STATED TASK: In the extract about Spacemaker and city planning, from which direction does the wind usually blow?

+++ SOURCE EXTRACT +++

Also here, Spacemaker has contributed to the transparency in the planning process. Representatives from the school have been able to take part in the municipality’s visualizations to see how, for example, noise affects the school environment depending on how the buildings are placed.
“It usually blows from the southwest and we got suggestions to put buildings around to reduce the wind to carry the noise all the way into the area. With Spacemaker’s simulations, we can quickly make noise, wind and solar studies that would otherwise take weeks or months to produce,” explains Annie Altengård, planning architect at the City Planning Office and who, together with Oskar Berglund, leads the detailed planning work.
Now the municipality’s plan is to involve its geodata specialists to export the data produced in Spacemaker and make even more detailed visualizations of the proposals. This will contribute further to giving a clear view on how the proposed design will work out in reality.
“Digital support for urban development makes the process and dialogue with those involved both safer and better. When everyone sees how and why different solutions affect the environment, we can have more constructive conversations and make better decisions,” concludes Oskar Berglund.

+++ DATA LISTING +++

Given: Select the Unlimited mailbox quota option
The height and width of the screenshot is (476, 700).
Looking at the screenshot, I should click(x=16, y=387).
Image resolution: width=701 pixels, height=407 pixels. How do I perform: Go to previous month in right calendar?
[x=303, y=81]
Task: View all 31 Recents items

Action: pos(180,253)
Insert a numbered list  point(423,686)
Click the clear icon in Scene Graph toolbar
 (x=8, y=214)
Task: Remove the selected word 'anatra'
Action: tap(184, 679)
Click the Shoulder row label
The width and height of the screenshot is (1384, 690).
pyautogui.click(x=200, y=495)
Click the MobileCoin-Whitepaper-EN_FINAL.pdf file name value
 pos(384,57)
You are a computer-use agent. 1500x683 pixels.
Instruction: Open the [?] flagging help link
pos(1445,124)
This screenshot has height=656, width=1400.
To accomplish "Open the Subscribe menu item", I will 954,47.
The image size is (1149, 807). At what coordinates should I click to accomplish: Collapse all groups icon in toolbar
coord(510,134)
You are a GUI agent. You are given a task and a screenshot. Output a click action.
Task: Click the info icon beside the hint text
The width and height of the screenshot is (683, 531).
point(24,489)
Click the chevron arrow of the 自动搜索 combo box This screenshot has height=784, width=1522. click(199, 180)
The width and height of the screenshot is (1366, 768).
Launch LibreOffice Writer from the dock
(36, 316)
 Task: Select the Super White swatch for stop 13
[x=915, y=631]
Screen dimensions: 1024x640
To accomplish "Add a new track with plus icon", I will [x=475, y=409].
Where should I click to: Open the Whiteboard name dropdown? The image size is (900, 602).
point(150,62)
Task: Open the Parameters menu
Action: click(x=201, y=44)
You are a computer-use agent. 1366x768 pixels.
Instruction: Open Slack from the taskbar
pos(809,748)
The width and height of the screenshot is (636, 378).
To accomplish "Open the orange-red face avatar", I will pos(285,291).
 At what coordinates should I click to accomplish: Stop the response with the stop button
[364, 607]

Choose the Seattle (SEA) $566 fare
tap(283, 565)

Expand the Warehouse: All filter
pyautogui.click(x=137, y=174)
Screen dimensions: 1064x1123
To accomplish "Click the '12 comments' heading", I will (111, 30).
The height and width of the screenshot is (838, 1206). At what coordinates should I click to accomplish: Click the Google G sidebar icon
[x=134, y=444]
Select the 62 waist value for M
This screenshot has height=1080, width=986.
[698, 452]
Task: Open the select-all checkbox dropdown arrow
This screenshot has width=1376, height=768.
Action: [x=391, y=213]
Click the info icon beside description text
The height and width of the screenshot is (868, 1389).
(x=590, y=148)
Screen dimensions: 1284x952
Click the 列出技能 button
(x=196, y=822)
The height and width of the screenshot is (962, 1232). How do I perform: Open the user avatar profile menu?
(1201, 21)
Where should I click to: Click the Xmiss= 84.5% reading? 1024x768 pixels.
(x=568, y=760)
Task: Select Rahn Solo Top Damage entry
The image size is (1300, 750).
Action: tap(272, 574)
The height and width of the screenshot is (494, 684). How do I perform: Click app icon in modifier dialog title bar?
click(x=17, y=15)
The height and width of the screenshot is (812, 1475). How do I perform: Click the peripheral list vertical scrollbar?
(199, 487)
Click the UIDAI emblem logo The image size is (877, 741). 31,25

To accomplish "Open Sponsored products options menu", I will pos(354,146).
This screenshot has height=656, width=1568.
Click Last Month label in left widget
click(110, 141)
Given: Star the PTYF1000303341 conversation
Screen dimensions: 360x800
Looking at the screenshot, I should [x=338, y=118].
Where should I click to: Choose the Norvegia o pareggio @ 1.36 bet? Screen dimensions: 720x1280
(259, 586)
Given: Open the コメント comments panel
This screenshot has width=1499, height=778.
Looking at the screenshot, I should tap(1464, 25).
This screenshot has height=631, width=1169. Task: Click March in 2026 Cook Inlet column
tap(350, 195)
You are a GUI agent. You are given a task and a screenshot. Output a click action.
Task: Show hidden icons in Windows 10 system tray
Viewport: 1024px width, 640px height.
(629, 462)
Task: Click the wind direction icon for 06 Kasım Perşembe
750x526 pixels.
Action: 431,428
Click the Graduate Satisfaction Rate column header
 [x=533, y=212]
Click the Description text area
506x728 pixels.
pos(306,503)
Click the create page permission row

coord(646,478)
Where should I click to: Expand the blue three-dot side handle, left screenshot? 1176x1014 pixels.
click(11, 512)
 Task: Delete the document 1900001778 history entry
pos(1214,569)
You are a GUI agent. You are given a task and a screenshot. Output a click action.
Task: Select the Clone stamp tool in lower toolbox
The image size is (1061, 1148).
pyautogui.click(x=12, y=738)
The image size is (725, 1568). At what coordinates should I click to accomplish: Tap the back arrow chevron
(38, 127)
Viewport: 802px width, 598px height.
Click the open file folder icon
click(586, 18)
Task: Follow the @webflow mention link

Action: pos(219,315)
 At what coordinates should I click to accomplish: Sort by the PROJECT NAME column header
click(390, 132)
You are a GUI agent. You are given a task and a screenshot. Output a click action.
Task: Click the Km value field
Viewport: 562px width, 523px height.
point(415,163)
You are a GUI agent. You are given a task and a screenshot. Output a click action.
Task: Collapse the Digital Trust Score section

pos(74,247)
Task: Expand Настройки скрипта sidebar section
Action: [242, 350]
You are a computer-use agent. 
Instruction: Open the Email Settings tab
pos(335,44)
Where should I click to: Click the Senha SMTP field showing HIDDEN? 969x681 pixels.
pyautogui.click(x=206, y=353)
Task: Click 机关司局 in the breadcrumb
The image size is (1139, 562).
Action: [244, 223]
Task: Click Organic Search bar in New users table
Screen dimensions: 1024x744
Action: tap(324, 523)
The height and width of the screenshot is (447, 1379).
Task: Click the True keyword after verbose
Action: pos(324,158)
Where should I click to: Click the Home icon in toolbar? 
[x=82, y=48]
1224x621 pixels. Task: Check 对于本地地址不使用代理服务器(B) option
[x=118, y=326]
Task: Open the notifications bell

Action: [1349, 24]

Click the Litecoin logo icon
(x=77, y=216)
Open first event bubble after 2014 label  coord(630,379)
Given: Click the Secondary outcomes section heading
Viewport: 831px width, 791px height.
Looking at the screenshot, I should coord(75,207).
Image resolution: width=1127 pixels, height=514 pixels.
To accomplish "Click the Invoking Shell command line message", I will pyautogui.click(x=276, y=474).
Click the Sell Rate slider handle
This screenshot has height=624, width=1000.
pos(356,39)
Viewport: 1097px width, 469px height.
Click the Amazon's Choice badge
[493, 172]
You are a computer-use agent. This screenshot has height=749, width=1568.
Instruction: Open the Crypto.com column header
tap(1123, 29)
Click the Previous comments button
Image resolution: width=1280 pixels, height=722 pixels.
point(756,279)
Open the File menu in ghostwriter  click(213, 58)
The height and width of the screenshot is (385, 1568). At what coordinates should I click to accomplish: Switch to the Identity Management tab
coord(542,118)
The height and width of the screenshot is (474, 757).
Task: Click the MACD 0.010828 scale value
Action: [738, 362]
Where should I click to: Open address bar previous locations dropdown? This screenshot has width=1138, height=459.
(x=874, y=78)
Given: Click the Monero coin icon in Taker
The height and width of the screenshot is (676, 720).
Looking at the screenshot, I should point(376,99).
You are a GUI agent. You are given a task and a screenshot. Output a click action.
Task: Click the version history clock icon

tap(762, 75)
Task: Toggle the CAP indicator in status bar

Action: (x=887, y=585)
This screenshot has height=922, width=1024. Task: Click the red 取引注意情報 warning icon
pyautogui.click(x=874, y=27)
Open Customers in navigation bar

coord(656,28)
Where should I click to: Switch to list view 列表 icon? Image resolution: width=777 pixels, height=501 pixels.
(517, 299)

+++

CORRECT OUTPUT: From the southwest.